We thank Drs. Groeneveld et al. and Widermann for their interesting comments on our article.1  Groeneveld et al. made a remark that in CHEST trial, the temporal effects of serum creatinine increase became apparent only between days 1 and 4. Yet the increase was from ±110 to ±116 µm, which is certainly not clinically relevant. Serum creatinine or creatinine clearance are not perfect biomarkers for renal injury, but no other marker is universally accepted in the field even though many have been studied. Although the CHEST trial2  might be a landmark study, it was conducted in patients in intensive care unit, and we purposely excluded this patient population from our meta-analysis. In the CHEST trial2  only 1,574 of 6,742 patients were randomized after elective surgery (the type of patients we evaluated). When such patients were admitted to intensive care units, it was probably because they suffered intraoperative complications, which may have put them at higher risk of delayed renal complications.

We do not think that the comparison of our work with the meta-analysis by Zarychanski et al.3  is adequate. This meta-analysis has included very heterogeneous groups of patients, including severely ill patients in intensive care units, many of them with different forms of shock including septic shock. Such a population is at high risk of organ dysfunction, including acute kidney failure, and cannot be compared with elective surgical patients. Also, we do not think that our meta-analysis is comparable with analysis by Gattas et al.4  In this meta-analysis, the studies showing a higher risk for the need of renal replacement therapy (fig 3, top panel4 ) were all conducted in patients in intensive care unit, with only one exception (Nagpal et al.). In the middle panel of figure 3 of our article,1  trials conducted in surgical patients are presented. These trials were not associated with a higher risk of renal replacement therapy (risk ratio, 0.46; 95% CI, 0.10–2.05; P = 0.794). Therefore both meta-analyses either are inadequate to address the clinical question that we wanted to address or found comparable evidence.

Surgical patients were also evaluated by Van Der Linden et al.5 . In their meta-analysis, 2,139 patients treated with tetrastarches were compared with 2,390 patients treated with a comparator. From 39 trials, the authors concluded that tetrastarches used during surgery did not induce adverse renal effects as assessed by changes in serum creatinine or need for renal replacement therapy. The authors reported 21 studies documenting serum creatinine or creatinine clearance after administration of 130/0.4 starch or other tested fluids. One thousand five patients were given a tetrastarch and 1,051 patients were given a comparator. The period for which creatinine was reported covered up to 14 days after administration. All but three studies showed no difference in peak creatinine concentration. Two studies found a statistically better outcome for the tetrastarch. The authors concluded that they could not detect a hint for an adverse signal after the use of modern starch in surgical patients.5  The risk of excessive bleeding was out of the scope of our meta-analysis, but the results of the Van Der Linden meta-analysis are reassuring with this regard. Every meta-analysis can only be as reliable as the data available. In this way, it is in fact limited, and this point was emphasized at the end of our discussion. But, even though only two of the trials in the meta-analysis were primarily designed to evaluate the renal effect of hydroxyethyl starch 130/0.4, this side effect of colloids was well known since long and thus was an integral safety parameter in all of these trials.
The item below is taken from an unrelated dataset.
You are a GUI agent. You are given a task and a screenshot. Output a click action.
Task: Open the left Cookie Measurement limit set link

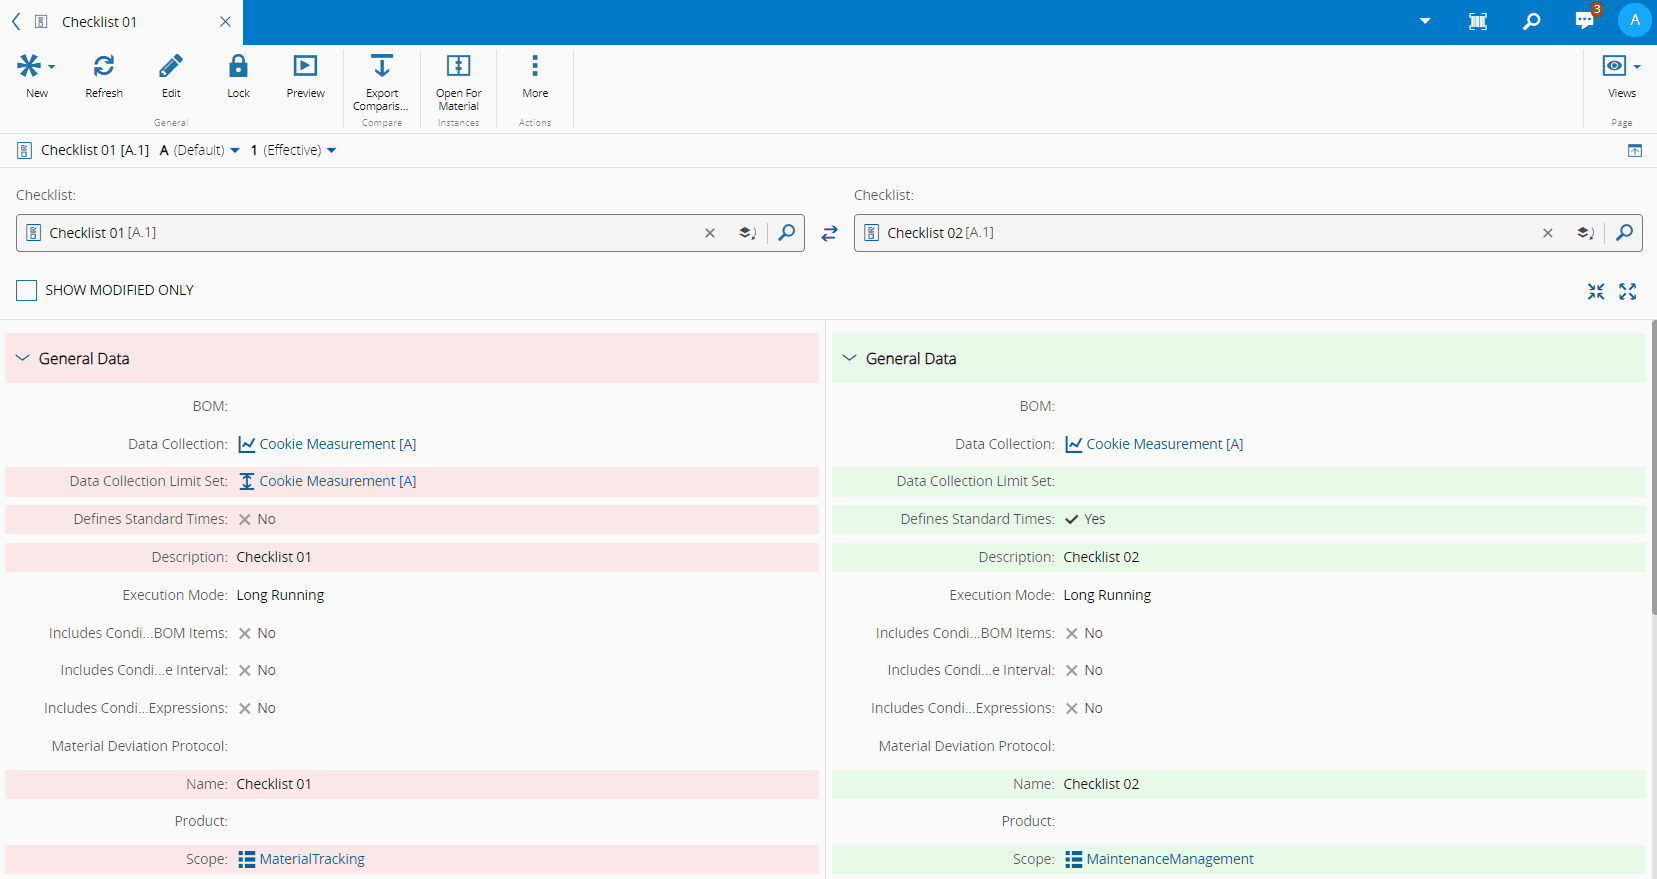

We are confident that our conclusions are meaningful today and can hold in the light of upcoming evidence. Although Groeneveld et al. point out that a retrospective analysis has found an association between hydroxyethyl starch 130/0.4 and renal replacement therapy, we would like to draw the readers’ attention to a recently published prospective randomized study in patients undergoing abdominal surgery by Feldheiser et al.6  demonstrating that a stringent treatment algorithm and an adequate monitoring results in better hemodynamic stability and reduced need for fresh-frozen plasma. This study included a 3-month follow-up and measured the sensitive renal marker neutrophil gelatinase-associated lipocalin. If older studies might not provide the evidence, we would wish for today, this is also true for all studies that did not use rigorous protocols to identify patients who were in need of volume therapy.